Some policy interventions may best be geographically targeted using additional information beyond the CalEnviroScreen score itself. Most of the environmental hazards measured were associated with urbanization and industrial activities, and the first environmental PC was strongly associated with population density. Although environmental exposure hazards are often elevated in urban areas [10], this is not always the case. For example, agricultural pesticide exposure is linked to a variety of developmental and health effects [52,53,54]. The pesticide use indicator in the CalEnviroScreen metric largely derived from agricultural application [23], was uncorrelated or negatively associated with the other environmental hazard indicators, and uncorrelated with the metric itself. Elevated nitrate concentrations in drinking water, another agricultural pollutant, is an additional known hazard for Latino communities in the San Joaquin Valley [55]. Given that rural communities tend to have lower incomes and reduced access to medical care [10, 56], additional measures of exposure hazard and vulnerability that affect isolated populations may warrant consideration alongside the CalEnviroScreen score.

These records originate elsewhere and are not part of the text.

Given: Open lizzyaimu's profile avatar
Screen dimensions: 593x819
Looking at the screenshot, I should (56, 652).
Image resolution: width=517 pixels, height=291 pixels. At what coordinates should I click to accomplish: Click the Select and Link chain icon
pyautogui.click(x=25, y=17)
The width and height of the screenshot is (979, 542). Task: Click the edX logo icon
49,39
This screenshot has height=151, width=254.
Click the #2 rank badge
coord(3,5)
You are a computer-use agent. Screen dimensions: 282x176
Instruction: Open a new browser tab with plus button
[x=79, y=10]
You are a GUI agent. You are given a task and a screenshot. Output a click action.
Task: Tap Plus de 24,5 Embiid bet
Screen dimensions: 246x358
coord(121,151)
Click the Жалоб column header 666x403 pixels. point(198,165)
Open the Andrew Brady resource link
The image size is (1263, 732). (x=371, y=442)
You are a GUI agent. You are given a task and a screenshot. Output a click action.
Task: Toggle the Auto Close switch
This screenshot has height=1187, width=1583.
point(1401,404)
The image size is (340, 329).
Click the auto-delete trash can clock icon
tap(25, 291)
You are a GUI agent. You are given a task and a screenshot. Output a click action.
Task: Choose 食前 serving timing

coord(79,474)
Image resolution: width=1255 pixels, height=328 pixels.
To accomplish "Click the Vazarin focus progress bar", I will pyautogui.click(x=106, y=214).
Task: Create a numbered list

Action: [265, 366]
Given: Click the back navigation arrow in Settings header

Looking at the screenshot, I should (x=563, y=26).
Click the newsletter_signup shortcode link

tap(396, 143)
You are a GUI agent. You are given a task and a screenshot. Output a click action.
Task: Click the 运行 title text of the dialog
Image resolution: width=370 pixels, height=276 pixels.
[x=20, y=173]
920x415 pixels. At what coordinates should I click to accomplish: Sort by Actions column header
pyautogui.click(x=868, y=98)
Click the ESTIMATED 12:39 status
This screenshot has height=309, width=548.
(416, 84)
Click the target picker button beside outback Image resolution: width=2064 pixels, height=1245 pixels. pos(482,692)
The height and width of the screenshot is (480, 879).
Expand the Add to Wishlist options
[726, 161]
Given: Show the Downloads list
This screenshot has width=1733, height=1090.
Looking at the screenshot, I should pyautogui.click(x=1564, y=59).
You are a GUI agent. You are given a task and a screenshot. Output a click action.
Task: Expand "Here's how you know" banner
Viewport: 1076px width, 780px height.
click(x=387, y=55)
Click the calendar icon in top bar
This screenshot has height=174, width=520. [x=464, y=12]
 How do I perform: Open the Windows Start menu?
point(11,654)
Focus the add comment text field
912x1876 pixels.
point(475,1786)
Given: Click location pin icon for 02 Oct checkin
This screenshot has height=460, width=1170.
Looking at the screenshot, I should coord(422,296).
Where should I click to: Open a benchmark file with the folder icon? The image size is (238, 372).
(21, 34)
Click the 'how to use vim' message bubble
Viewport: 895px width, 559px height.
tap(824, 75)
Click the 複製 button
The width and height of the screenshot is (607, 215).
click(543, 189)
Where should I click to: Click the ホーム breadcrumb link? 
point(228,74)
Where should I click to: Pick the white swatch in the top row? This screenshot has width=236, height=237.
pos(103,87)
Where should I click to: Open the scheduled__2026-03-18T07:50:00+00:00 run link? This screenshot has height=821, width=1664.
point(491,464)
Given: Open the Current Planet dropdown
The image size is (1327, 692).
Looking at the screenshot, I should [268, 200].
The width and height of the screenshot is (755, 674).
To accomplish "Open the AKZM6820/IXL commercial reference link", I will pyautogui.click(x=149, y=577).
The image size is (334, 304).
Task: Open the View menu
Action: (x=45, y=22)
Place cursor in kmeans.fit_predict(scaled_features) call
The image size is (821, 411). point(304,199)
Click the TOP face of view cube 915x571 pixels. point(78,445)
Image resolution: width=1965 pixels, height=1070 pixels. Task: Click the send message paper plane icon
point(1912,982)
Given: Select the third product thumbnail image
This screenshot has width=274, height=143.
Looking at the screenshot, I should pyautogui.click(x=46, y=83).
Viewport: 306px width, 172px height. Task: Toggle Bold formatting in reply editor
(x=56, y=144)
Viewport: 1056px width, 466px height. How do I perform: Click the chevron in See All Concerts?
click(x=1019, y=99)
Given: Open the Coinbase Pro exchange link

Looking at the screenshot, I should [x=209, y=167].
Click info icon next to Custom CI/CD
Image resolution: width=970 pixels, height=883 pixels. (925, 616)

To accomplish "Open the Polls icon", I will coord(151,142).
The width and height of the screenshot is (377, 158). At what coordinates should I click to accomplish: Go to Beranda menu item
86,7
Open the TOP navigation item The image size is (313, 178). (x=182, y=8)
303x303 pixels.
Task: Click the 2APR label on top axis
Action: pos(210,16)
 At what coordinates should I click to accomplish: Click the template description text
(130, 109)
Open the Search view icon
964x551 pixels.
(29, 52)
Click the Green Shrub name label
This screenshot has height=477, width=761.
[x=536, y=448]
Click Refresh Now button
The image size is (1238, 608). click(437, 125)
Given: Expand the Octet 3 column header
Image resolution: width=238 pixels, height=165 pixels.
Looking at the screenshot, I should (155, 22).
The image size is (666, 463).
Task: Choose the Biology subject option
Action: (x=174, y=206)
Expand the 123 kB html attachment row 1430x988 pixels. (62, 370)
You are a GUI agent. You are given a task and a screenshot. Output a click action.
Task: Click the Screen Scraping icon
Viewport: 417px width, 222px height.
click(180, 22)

Disease burden was more associated with socioeconomic status than environmental hazards

We employed multivariable analytical methods to separate out chemical pollutant exposure hazard versus socioeconomic variation within California. Although environmental hazards and socioeconomic vulnerabilities are often correlated through complex causal pathways, and low income communities often face disproportionate environmental exposures [17], our multivariate approach allowed for a direct comparison of the statistical effect of environmental hazard versus socioeconomic vulnerability indicators on burden of disease. This is because the principal components for environmental variation (PC1env, PC2env) and for socioeconomic status (PC1soc, PC2soc) were uncorrelated with each other.

The association of the disease burden variable with both socioeconomic principal components but only one environmental principal component, as well as the greater combined contribution to variability explained (change in R2) suggest a stronger association of disease burden with socioeconomic status than with environmental pollution exposure. This was also evident in the greater correlation of individual socioeconomic variables with cardiovascular disease, asthma, and low birth weight. This supports the paradigm that underlying population vulnerability, resulting from socioeconomic conditions, must be considered in health risk assessment [1, 3, 12]. This finding is further acknowledged in that investigations of the environmental causes of disease typically adjust for indicators of socioeconomic status [5, 17]. The generalizability of our finding that socioeconomic factors better explained disease burden than environmental hazards merits investigation, as it would have implications for intervention priorities, as well as for conceptualization of the primary structuring factors that influence disease.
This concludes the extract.